| Information |
__________

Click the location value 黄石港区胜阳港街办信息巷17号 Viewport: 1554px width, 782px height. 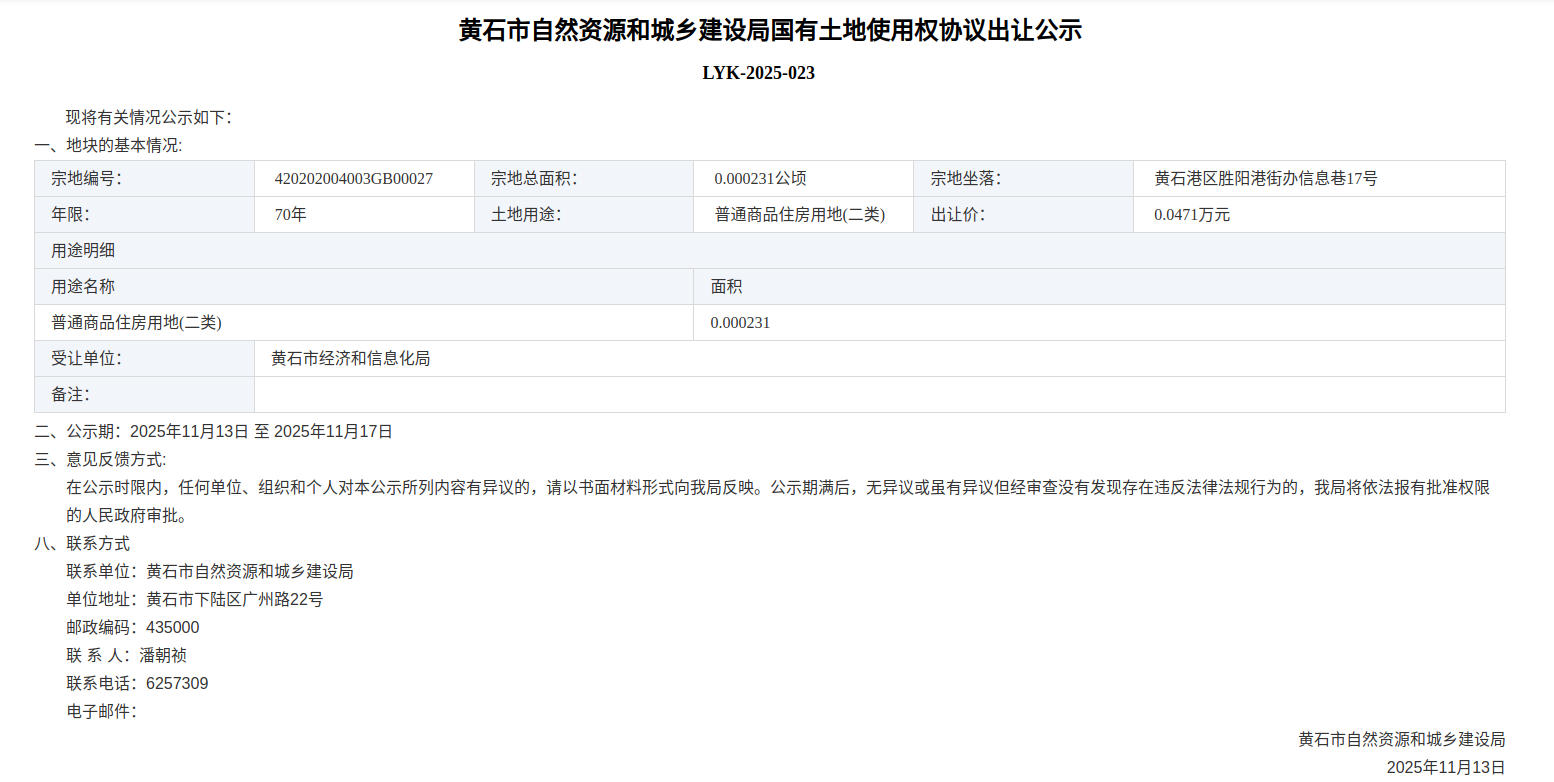pos(1265,179)
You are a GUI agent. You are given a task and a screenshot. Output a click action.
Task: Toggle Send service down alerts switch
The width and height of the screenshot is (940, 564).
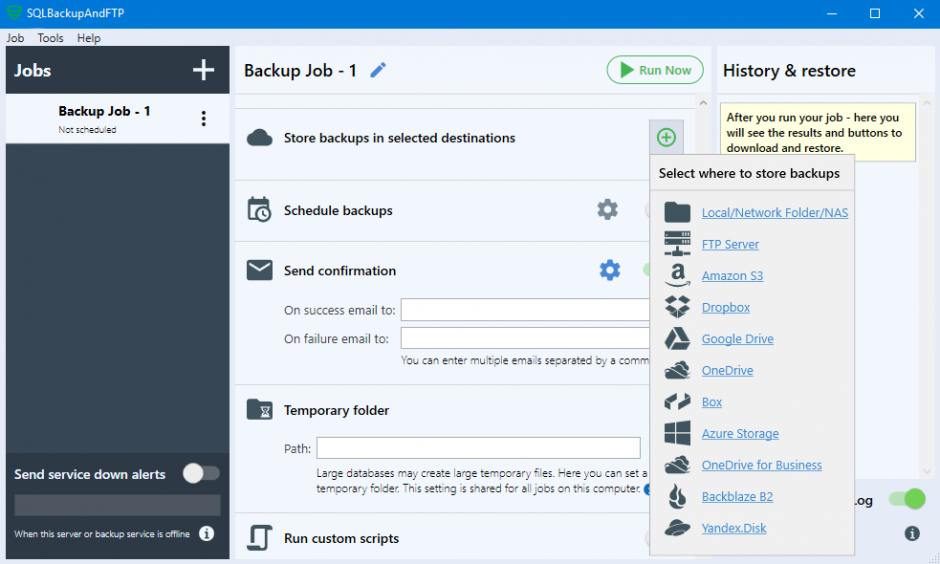pos(201,473)
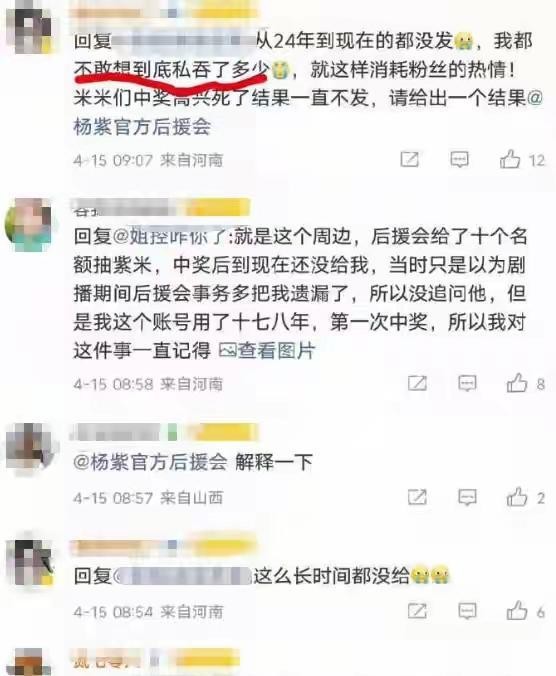Reply to the 09:07 comment

click(459, 160)
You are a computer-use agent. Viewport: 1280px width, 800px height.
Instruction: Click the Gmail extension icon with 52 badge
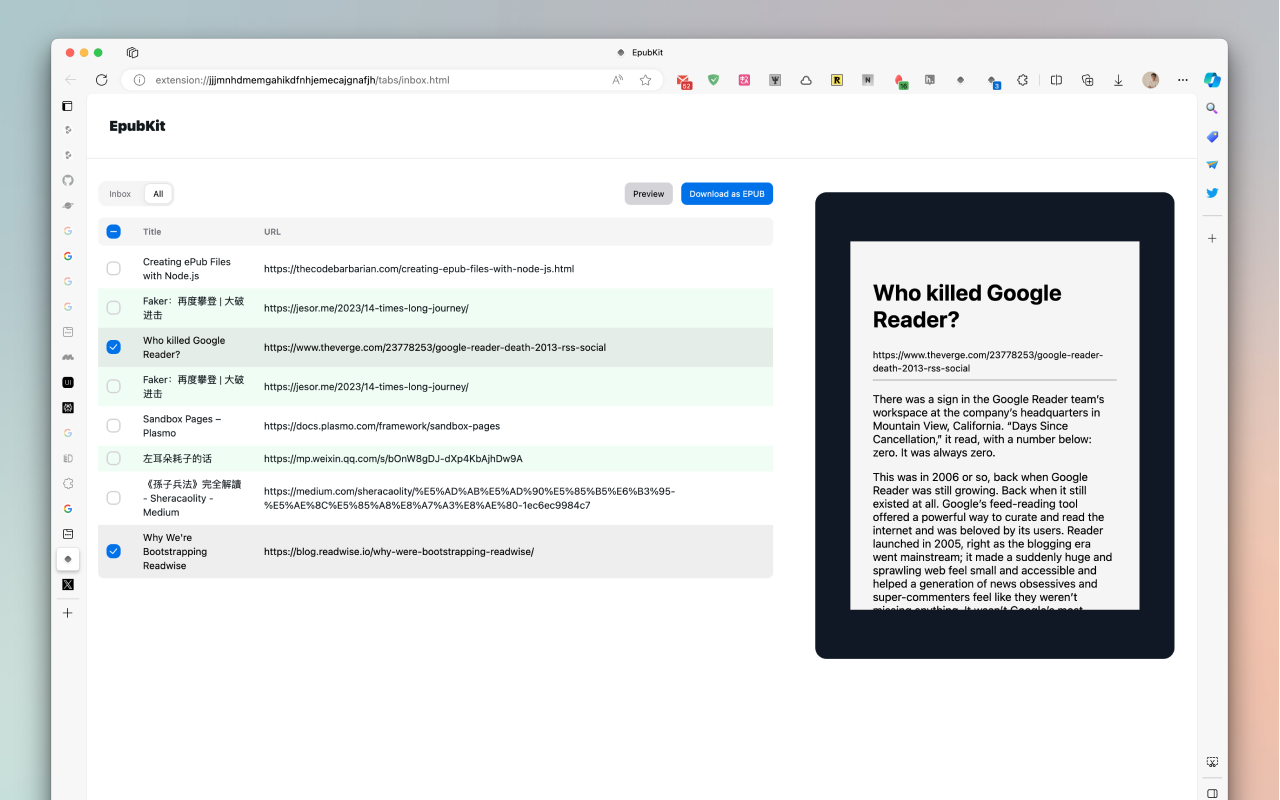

__________

| Your objective |
Transcribe exactly the span of lines that opens with the line holding "Task: Toggle Send service down alerts switch" and closes with the last line of the entries above. Omit pictures.

| Final answer |
Task: Toggle Send service down alerts switch
The width and height of the screenshot is (940, 564).
pos(201,473)
Reply to the 09:07 comment

click(459, 160)
You are a computer-use agent. Viewport: 1280px width, 800px height.
Instruction: Click the Gmail extension icon with 52 badge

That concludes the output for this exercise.